● **Your objective**: Restate word for word the lines of the material below, from the line with "Viewport: 667px width, 500px height." to the line with "Image resolution: width=1272", both lines included, and no others.

● **Exercise data**:
☆ ☆ ☆ ☆ ☆ ☆ ☆

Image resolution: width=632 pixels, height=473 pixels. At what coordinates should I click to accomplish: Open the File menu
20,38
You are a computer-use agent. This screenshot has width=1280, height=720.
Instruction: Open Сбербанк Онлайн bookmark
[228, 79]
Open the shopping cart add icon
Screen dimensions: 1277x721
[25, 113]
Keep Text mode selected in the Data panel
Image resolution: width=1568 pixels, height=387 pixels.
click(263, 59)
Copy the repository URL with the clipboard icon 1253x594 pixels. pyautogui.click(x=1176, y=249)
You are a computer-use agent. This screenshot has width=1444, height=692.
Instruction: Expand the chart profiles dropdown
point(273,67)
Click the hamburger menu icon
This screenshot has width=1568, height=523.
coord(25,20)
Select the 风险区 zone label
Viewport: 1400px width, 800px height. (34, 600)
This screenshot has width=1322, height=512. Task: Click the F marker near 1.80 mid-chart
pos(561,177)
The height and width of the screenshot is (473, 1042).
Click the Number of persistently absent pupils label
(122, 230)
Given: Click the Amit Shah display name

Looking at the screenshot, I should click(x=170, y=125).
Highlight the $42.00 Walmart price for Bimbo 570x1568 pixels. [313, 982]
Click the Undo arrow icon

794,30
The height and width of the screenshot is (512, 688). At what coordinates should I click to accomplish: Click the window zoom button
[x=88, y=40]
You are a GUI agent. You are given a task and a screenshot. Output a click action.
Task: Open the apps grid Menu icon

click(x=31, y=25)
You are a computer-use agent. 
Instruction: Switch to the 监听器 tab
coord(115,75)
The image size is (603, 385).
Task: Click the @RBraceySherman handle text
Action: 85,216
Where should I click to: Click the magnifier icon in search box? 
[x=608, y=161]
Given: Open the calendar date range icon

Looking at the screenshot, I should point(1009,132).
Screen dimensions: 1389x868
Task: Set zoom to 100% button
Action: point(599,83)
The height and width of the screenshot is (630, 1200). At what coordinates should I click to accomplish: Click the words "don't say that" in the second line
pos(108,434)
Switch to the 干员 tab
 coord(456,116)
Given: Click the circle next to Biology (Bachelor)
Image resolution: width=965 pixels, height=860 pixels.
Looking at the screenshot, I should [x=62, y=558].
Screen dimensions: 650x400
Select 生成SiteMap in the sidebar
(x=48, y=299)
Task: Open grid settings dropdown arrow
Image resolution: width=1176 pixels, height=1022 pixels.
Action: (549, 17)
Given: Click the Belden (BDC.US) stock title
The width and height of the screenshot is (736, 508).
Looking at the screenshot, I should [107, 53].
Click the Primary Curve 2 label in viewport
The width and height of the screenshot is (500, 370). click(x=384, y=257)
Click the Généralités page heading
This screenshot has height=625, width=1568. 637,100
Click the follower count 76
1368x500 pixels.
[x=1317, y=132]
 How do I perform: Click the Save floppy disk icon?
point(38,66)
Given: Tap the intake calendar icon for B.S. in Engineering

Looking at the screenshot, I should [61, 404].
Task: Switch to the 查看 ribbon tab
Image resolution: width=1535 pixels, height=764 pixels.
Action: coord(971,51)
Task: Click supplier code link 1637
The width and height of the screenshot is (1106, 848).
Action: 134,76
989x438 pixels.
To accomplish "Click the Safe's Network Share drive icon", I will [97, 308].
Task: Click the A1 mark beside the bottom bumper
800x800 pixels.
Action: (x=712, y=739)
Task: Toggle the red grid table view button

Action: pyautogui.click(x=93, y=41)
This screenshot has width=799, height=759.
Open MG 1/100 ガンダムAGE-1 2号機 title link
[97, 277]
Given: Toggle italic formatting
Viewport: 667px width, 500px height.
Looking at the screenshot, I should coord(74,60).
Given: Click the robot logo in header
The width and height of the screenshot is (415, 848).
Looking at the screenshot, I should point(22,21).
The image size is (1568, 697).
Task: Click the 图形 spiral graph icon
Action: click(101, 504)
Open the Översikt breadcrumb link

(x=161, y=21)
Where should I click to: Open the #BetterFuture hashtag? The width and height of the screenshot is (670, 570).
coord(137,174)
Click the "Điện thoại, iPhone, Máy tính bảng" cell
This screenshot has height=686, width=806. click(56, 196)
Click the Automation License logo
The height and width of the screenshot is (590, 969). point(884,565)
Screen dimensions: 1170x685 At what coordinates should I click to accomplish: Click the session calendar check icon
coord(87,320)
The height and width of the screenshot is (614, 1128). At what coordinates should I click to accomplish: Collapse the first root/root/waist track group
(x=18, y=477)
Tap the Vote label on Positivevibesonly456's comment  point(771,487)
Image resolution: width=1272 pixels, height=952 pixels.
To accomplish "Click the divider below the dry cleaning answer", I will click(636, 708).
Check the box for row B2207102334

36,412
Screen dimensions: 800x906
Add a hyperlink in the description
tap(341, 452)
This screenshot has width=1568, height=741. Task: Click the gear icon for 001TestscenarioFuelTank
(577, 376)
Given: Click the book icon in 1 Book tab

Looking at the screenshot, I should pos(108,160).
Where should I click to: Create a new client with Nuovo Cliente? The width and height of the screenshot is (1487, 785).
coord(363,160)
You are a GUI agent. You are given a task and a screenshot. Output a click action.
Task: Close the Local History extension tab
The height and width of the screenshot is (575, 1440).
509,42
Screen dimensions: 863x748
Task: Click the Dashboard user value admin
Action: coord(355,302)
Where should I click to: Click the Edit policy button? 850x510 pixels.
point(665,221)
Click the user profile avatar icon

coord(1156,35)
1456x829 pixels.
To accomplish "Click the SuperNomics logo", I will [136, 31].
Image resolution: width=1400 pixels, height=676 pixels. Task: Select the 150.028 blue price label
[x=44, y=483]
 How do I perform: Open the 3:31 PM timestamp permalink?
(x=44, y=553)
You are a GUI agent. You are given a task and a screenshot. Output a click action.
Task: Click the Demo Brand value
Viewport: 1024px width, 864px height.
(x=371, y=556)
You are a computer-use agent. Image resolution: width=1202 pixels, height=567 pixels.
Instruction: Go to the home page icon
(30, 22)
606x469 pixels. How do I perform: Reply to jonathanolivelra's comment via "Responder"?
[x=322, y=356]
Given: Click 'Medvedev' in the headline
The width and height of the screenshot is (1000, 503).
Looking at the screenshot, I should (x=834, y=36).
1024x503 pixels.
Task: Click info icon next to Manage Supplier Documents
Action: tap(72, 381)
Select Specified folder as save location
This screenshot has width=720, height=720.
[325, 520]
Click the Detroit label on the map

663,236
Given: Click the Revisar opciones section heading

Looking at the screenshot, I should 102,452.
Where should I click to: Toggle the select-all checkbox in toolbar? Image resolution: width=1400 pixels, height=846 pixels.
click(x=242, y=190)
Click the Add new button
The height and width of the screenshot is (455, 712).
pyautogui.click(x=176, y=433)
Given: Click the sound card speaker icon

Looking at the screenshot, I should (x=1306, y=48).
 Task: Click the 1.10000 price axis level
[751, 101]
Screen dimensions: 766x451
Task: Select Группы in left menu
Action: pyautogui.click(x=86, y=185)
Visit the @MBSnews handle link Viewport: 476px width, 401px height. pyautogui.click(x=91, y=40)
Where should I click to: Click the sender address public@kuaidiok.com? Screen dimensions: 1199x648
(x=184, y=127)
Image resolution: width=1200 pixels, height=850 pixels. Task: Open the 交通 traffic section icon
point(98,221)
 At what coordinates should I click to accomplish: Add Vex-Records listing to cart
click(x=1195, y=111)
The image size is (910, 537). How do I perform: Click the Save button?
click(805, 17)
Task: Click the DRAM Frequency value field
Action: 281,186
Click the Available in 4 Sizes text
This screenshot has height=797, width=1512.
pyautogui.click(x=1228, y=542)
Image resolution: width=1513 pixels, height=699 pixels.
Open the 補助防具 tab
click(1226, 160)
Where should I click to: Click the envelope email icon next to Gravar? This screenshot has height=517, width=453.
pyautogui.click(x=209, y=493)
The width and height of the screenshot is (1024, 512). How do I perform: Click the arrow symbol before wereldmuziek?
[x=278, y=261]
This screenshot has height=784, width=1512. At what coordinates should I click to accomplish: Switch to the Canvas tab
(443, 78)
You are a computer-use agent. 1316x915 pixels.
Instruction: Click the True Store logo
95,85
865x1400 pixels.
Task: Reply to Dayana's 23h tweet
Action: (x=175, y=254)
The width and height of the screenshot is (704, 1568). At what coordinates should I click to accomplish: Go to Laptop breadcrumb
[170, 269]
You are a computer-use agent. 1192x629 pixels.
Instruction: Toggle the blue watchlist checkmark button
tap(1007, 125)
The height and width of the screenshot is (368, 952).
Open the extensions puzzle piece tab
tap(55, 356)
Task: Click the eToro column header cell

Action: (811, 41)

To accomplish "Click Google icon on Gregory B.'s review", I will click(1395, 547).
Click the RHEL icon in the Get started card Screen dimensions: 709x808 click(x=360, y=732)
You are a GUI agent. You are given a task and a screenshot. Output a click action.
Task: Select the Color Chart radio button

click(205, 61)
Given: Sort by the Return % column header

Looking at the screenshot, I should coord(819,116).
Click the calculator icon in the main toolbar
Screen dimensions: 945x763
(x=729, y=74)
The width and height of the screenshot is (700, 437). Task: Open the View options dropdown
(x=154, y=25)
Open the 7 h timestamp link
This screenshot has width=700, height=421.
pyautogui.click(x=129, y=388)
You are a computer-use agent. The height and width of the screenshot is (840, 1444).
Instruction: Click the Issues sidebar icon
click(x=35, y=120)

☆ ☆ ☆ ☆ ☆ ☆ ☆

● **Finished task**:
Viewport: 667px width, 500px height.
Looking at the screenshot, I should coord(74,60).
Given: Click the robot logo in header
The width and height of the screenshot is (415, 848).
Looking at the screenshot, I should point(22,21).
The image size is (1568, 697).
Task: Click the 图形 spiral graph icon
Action: click(101, 504)
Open the Översikt breadcrumb link

(x=161, y=21)
Where should I click to: Open the #BetterFuture hashtag? The width and height of the screenshot is (670, 570).
coord(137,174)
Click the "Điện thoại, iPhone, Máy tính bảng" cell
This screenshot has height=686, width=806. click(56, 196)
Click the Automation License logo
The height and width of the screenshot is (590, 969). point(884,565)
Screen dimensions: 1170x685 At what coordinates should I click to accomplish: Click the session calendar check icon
coord(87,320)
The height and width of the screenshot is (614, 1128). At what coordinates should I click to accomplish: Collapse the first root/root/waist track group
(x=18, y=477)
Tap the Vote label on Positivevibesonly456's comment  point(771,487)
Image resolution: width=1272 pixels, height=952 pixels.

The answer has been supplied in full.